The biggest disappointment with bikeshare, though, has been its effect on the pedestrian environment. On a recent Friday afternoon, I tried to ride a bike from my office to the local bike shop to pick up my own bike. The first 5 Lime bikes I tried wouldn’t unlock; one had a lock that wouldn’t fully unlatch, one had a seat post that wouldn’t adjust, two had batteries that were too discharged to be usable, one was leaking battery acid, and then I finally found a bike that worked. (Jump also had bikes near my office, but my account was blocked from unlocking any of them; Uber took over a week to resolve my support ticket.) It took longer to find a usable bike than it did to ride to the bike shop. What’s worse, many of the unusable bikes remained in their position for days, taking up space without providing any benefit.

I’ve seen way too many damaged bikes, vandalized bikes, e-bikes with the battery removed, and bikes obstructing sidewalks and wheelchair ramps. The Seattle Department of Transportation (SDOT) issued a stinging report showing that in the second quarter of 2019, over 17% of bikes presented an “obstruction hazard” while parked, well in excess of SDOT’s target of 3%. About one-third of dockless rental bikes were “parked incorrectly,” slightly exceeding the target of 30%. SDOT reacted to these violations by reducing Lime’s and Jump’s maximum fleet size, but tellingly, both companies were already operating below the reduced level. SDOT has accepted responsibility for building more designated bike parking zones, but even existing bike parking isn’t being used well by dockless cyclists.
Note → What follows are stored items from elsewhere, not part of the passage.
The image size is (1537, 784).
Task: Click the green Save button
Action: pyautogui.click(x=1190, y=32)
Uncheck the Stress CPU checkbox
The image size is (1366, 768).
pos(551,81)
Uber, facing billion-dollar quarterly losses, recently announced that it would pull Jump bikes out of several markets, though it continues to operate in Seattle. Seattle has also, after initial pushback, agreed to start a dockless scooter pilot, joining other cities (including a few Seattle suburbs) in permitting scooter rentals. I rented a couple of Lime-S scooters in San Jose last year. After wiping out just one block into my second ride, I decided that they weren’t for me — but many other people, especially schoolchildren, enjoyed a big mobility boost thanks to them. Scooters are smaller, lighter, simpler, and lower in cost than e-bikes are, so perhaps they’ll be better for their owners’ “micromobility” business model.

Seattle has notoriously bad traffic, very little transit that travels on rails or in dedicated lanes, and hilly terrain. No amount of taxi-like service or buses, whether public or private, will improve mobility on our roads unless the carrot (granting dedicated lanes to multi-passenger vehicles) or the stick (charging single-occupancy vehicles to travel on congested streets) gets used at the same time. For those who are able-bodied and otherwise eligible to do so, riding on a smaller vehicle — a bicycle, a scooter, a Solowheel-style unicycle, a powered skateboard — is a more viable way of getting around town.